Records for finding described items:
+ + + +

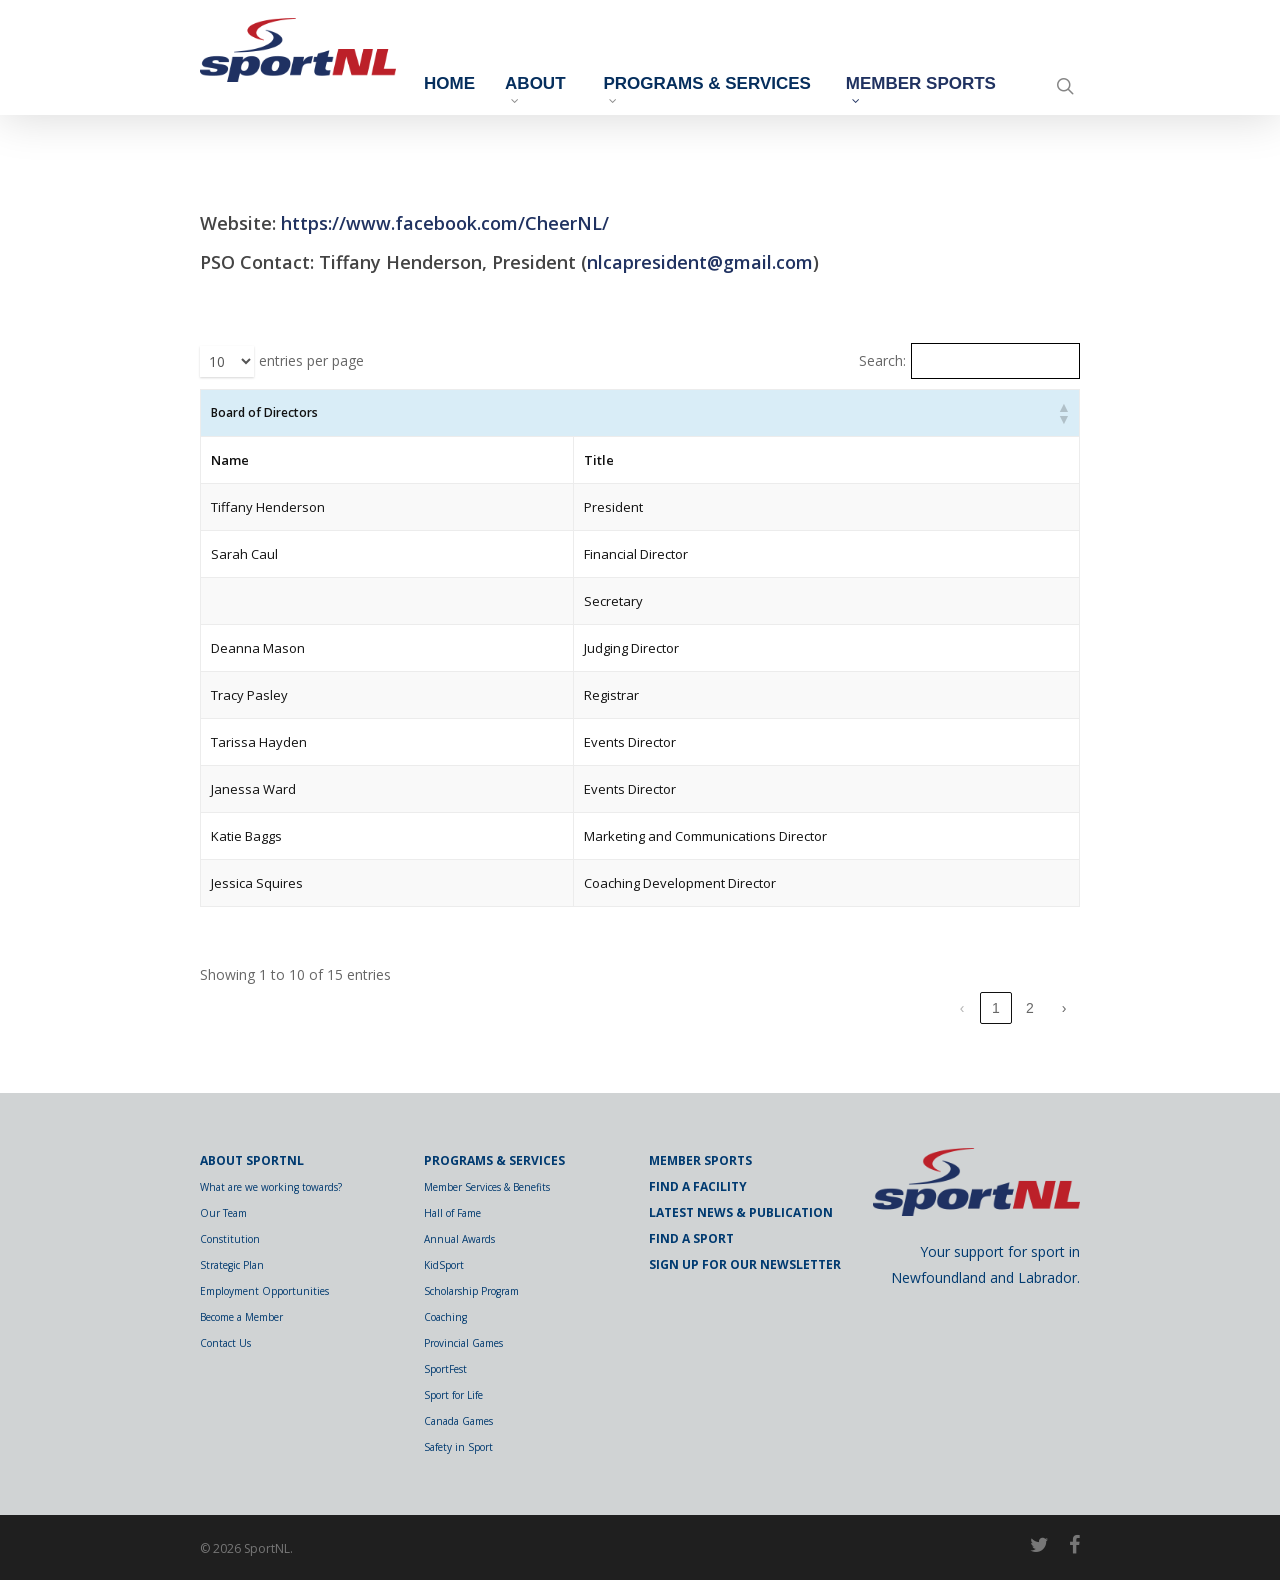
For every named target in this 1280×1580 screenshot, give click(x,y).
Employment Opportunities (264, 1291)
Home (519, 84)
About (605, 89)
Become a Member (241, 1317)
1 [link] (996, 1008)
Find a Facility (698, 1186)
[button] (1063, 413)
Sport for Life (453, 1395)
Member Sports (916, 93)
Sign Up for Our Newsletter (745, 1264)
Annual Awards (459, 1239)
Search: (882, 360)
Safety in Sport (458, 1447)
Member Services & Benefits (487, 1187)
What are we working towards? (271, 1187)
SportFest (445, 1369)
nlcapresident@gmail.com (700, 262)
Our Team (223, 1213)
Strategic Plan (232, 1265)
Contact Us (225, 1343)
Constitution (230, 1239)
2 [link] (1030, 1008)
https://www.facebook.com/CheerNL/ (445, 223)
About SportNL (252, 1160)
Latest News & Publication (741, 1212)
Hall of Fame (452, 1213)
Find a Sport (691, 1238)
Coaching (445, 1317)
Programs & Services (723, 93)
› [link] (1064, 1008)
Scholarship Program (471, 1291)
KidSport (444, 1265)
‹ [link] (962, 1008)
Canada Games (458, 1421)
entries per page (311, 360)
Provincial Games (463, 1343)
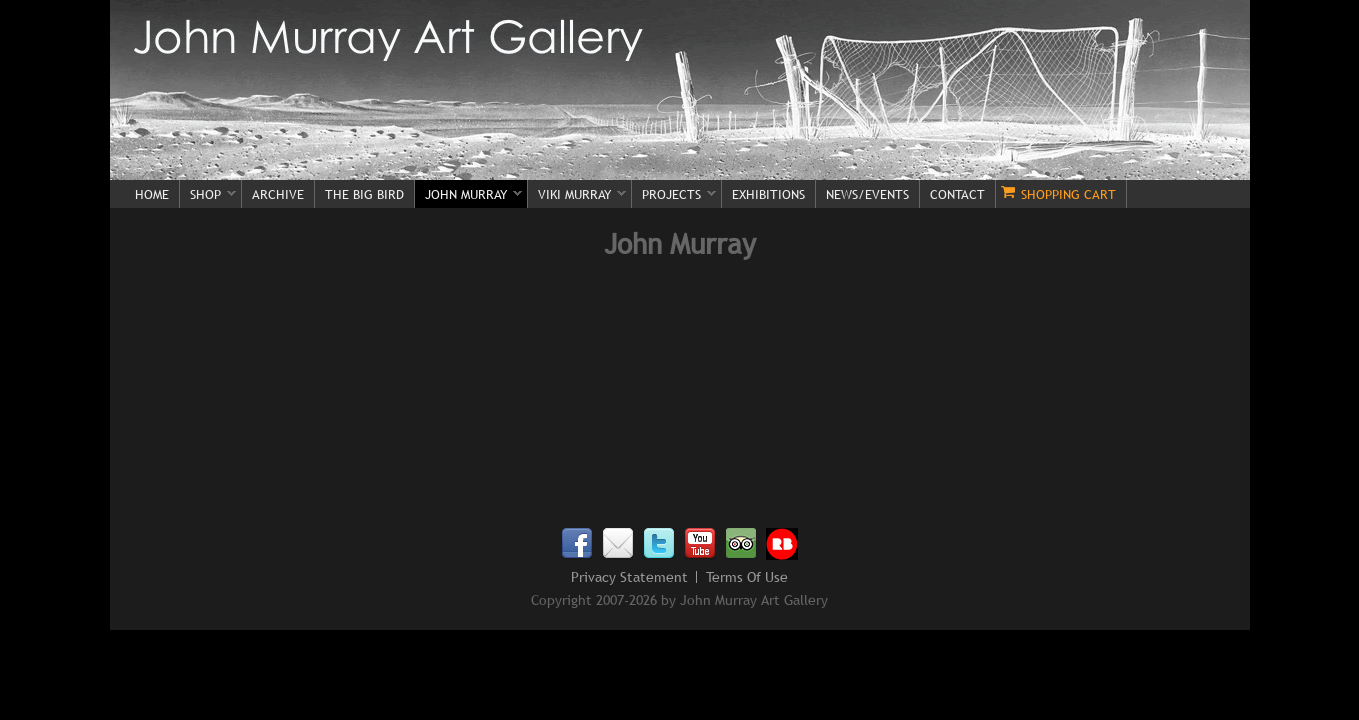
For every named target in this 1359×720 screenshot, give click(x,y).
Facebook (577, 544)
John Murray (468, 195)
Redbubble (782, 544)
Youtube (700, 544)
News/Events (867, 194)
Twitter (659, 544)
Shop (208, 195)
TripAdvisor (741, 544)
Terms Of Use (747, 577)
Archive (278, 194)
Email (618, 544)
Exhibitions (768, 194)
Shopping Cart (1068, 194)
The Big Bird (364, 194)
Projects (674, 195)
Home (152, 194)
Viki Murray (577, 195)
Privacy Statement (629, 577)
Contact (957, 194)
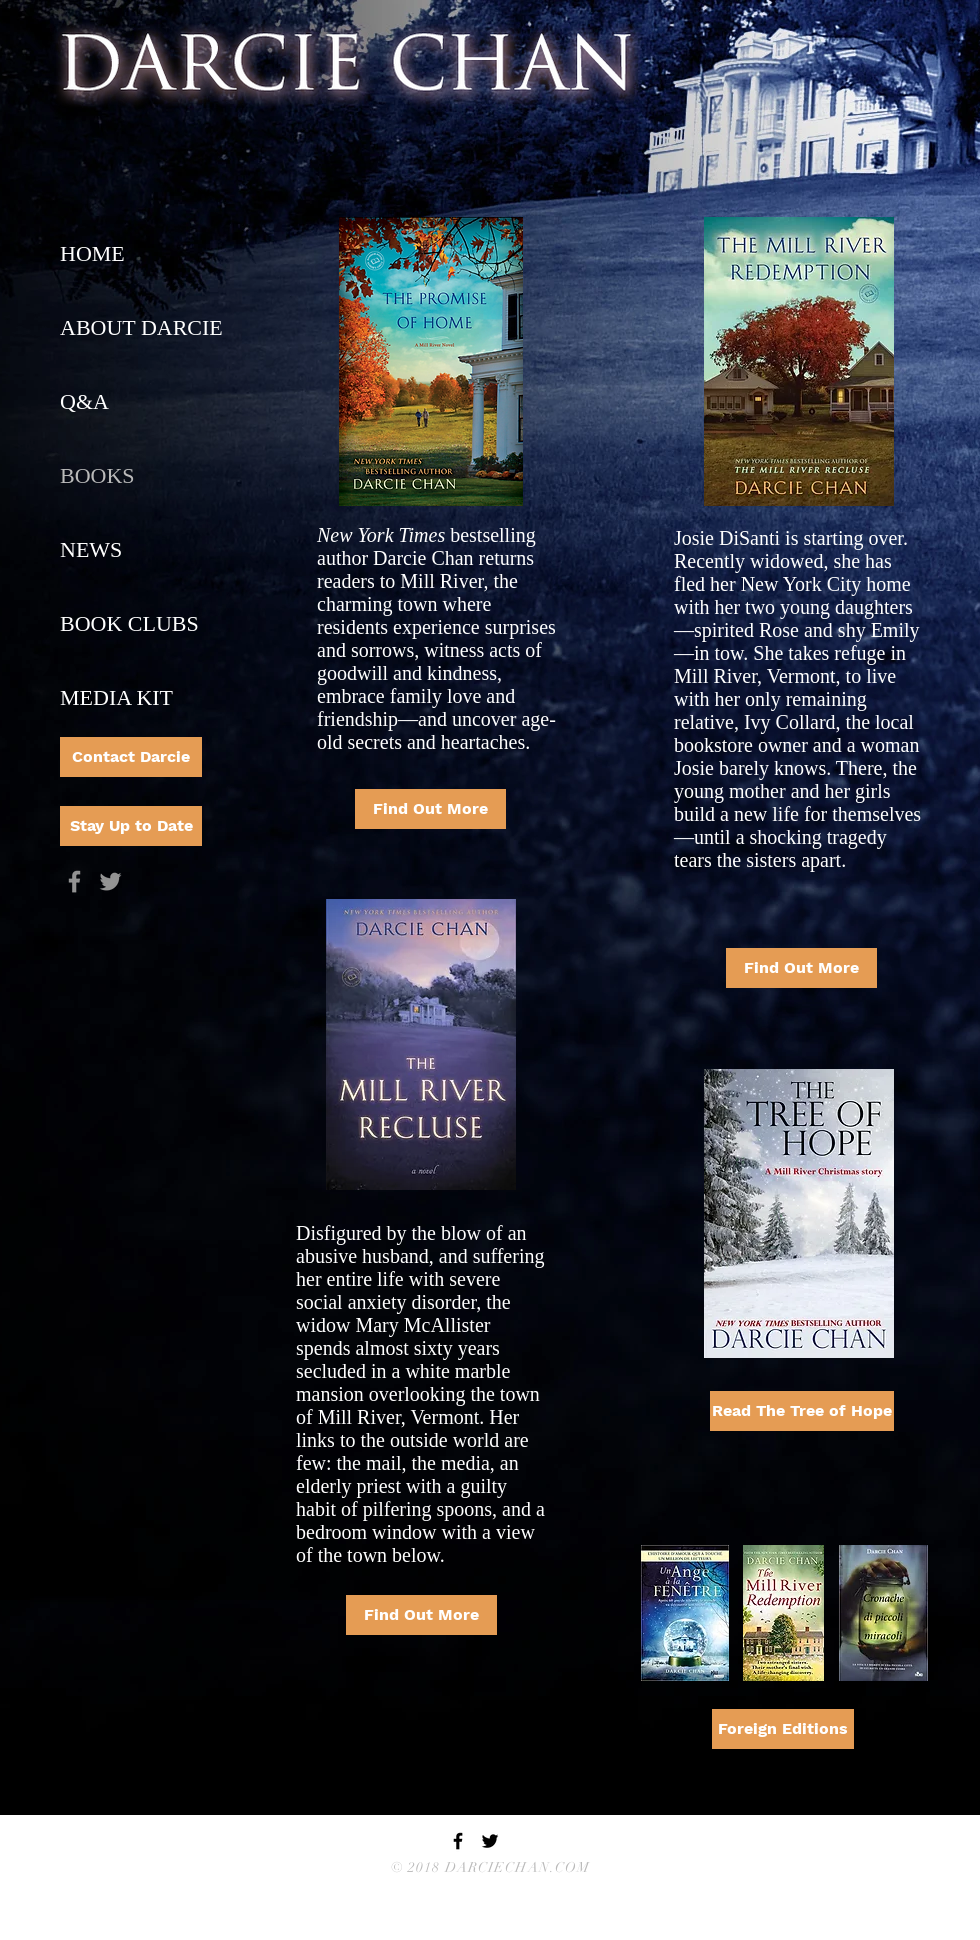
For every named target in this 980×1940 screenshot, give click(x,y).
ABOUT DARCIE (141, 327)
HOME (92, 253)
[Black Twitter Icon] (490, 1841)
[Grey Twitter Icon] (110, 881)
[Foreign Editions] (783, 1729)
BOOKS (97, 475)
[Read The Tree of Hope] (802, 1411)
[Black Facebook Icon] (458, 1841)
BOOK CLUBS (129, 623)
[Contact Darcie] (131, 757)
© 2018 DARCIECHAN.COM (491, 1867)
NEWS (91, 549)
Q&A (84, 401)
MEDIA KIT (116, 697)
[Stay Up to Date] (131, 826)
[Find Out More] (430, 809)
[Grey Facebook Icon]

+ + + +

● **GIVEN INSTRUCTION**
Write out all the records again with every "screenshot" changed to "image" and nothing else altered. Leave the pictures out.

● **THE OUTPUT**
For every named target in this 1280×1580 image, give click(x,y).
Employment Opportunities (264, 1291)
Home (519, 84)
About (605, 89)
Become a Member (241, 1317)
1 [link] (996, 1008)
Find a Facility (698, 1186)
[button] (1063, 413)
Sport for Life (453, 1395)
Member Sports (916, 93)
Sign Up for Our Newsletter (745, 1264)
Annual Awards (459, 1239)
Search: (882, 360)
Safety in Sport (458, 1447)
Member Services & Benefits (487, 1187)
What are we working towards? (271, 1187)
SportFest (445, 1369)
nlcapresident@gmail.com (700, 262)
Our Team (223, 1213)
Strategic Plan (232, 1265)
Contact Us (225, 1343)
Constitution (230, 1239)
2 [link] (1030, 1008)
https://www.facebook.com/CheerNL/ (445, 223)
About SportNL (252, 1160)
Latest News & Publication (741, 1212)
Hall of Fame (452, 1213)
Find a Sport (691, 1238)
Coaching (445, 1317)
Programs & Services (723, 93)
› [link] (1064, 1008)
Scholarship Program (471, 1291)
KidSport (444, 1265)
‹ [link] (962, 1008)
Canada Games (458, 1421)
entries per page (311, 360)
Provincial Games (463, 1343)
For every named target in this 1359×720 image, give click(x,y).
Facebook (577, 544)
John Murray (468, 195)
Redbubble (782, 544)
Youtube (700, 544)
News/Events (867, 194)
Twitter (659, 544)
Shop (208, 195)
TripAdvisor (741, 544)
Terms Of Use (747, 577)
Archive (278, 194)
Email (618, 544)
Exhibitions (768, 194)
Shopping Cart (1068, 194)
The Big Bird (364, 194)
Projects (674, 195)
Home (152, 194)
Viki Murray (577, 195)
Privacy Statement (629, 577)
Contact (957, 194)
For every named target in this 980×1940 image, give click(x,y).
ABOUT DARCIE (141, 327)
HOME (92, 253)
[Black Twitter Icon] (490, 1841)
[Grey Twitter Icon] (110, 881)
[Foreign Editions] (783, 1729)
BOOKS (97, 475)
[Read The Tree of Hope] (802, 1411)
[Black Facebook Icon] (458, 1841)
BOOK CLUBS (129, 623)
[Contact Darcie] (131, 757)
© 2018 DARCIECHAN.COM (491, 1867)
NEWS (91, 549)
Q&A (84, 401)
MEDIA KIT (116, 697)
[Stay Up to Date] (131, 826)
[Find Out More] (430, 809)
[Grey Facebook Icon]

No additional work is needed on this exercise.